#### WORK TO BE COMPLETED:
Every line with the string "Select" must be copied from the entries below.

#### ENTRIES SHOWN:
>>>>

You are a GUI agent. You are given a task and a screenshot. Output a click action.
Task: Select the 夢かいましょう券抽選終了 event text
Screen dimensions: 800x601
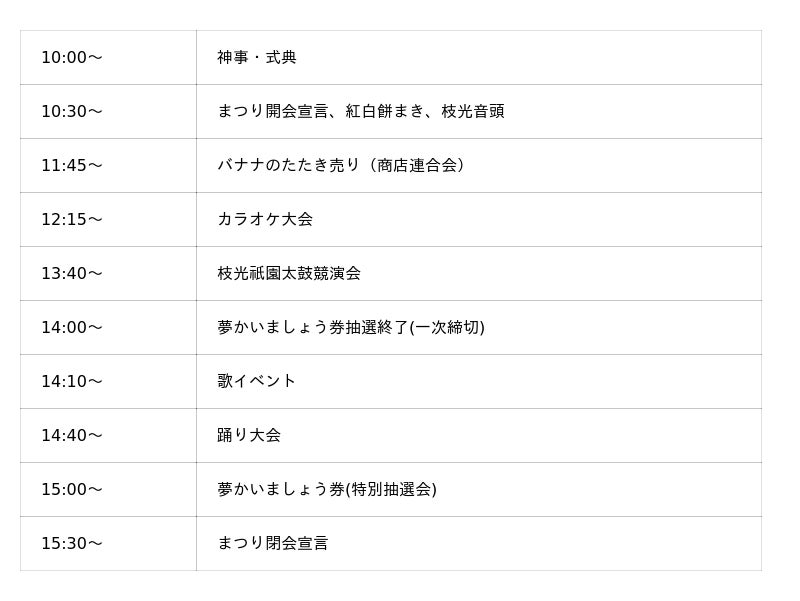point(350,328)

<<<<
>>>>

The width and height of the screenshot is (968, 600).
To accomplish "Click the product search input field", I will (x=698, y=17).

<<<<
>>>>

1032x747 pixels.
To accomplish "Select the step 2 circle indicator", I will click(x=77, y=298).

<<<<

#### RESPONSE FOR THIS EXERCISE:
Task: Select the 夢かいましょう券抽選終了 event text
To accomplish "Select the step 2 circle indicator", I will click(x=77, y=298).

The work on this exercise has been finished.